Rosauer et al. are slicing up the inferred number of molecular substitutions in a few gene segments. If we are to interpret the results in a conservation context, this inferred number of substitutions must be related to conservation-relevant variation: we know of no general tests of such a relationship. One can bypass a DNA substitution – genetic variation – conservation-relevant phenotypic variation connection by appealing to phylograms: Mooers et al. (2005) argued that time might be the most general and fungible metric of PD, and Rosauer et al. do suggest that testing the robustness of their results using time-based versions of their trees would be useful. However, to the extent that conservation-relevant diversity does not diverge in a time-dependent fashion (see also Williams et al. 1994), and to the extent that the ultrametric trees (like that depicted in our Fig. 1) needed for time-based analyses are most often just massaged gene trees (with the molecular clocks carefully ‘rate-smoothed’ or ‘relaxed’), that argument may be less sophisticated than simplistic.
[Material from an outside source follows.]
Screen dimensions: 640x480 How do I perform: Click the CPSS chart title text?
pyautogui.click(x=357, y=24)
More work is definitely needed in this area.

Species that have a known distribution on the landscape but are not yet placed on the phylogeny must also be treated fairly. Rosauer et al. take a justifiably pragmatic approach, attaching species to the tree using taxonomic information, but assigning little unique branch length to them. This does penalize them, though, since they contribute less on average to the cells where they are found. Another approach might be to model their branch lengths using ‘local’ phylogenetic information (e.g. giving them the mean branch length of their congeners). If time is what branch lengths are to represent, birth–death models of evolution could be employed in conjunction with genetic data to generate a set of reasonable histories. This set also need not be summarized by consensus trees prior to use, avoiding additional problems associated with polytomies (which often suggest more unique evolution than is true).
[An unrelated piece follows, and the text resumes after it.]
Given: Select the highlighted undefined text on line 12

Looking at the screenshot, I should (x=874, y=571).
Geographically rare and phylogenetically rare species both need special care, and we need to know where they are to most effectively give them that care. Rosauer et al. have moved us forward with a sophisticated view of where the tree of life is geographically concentrated, maybe even highlighting those areas that deserve particular conservation attention. We need further refinements, perhaps even simplifications of their approach, including ways to combine measures across taxa; studies that investigate how the two types of rareness are related on the landscape; and, most pressingly, implementations of such rational, quantitative approaches in active conservation management.